----- GIVEN DATA -----
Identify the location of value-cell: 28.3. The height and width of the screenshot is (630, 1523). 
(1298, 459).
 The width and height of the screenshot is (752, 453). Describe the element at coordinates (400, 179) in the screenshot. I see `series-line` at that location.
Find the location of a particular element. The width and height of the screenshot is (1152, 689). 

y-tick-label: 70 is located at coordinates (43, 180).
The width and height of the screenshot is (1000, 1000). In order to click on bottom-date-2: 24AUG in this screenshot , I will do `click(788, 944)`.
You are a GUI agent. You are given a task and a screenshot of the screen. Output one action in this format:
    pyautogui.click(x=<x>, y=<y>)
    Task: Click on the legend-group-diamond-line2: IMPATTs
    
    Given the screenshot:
-----
> _WHAT YOU NEED TO DO_
Reproduce the material word for word, from its first line through the line containing "y-tick-label: 70 is".

> _REPLY_
Identify the location of value-cell: 28.3. The height and width of the screenshot is (630, 1523). 
(1298, 459).
 The width and height of the screenshot is (752, 453). Describe the element at coordinates (400, 179) in the screenshot. I see `series-line` at that location.
Find the location of a particular element. The width and height of the screenshot is (1152, 689). 

y-tick-label: 70 is located at coordinates (43, 180).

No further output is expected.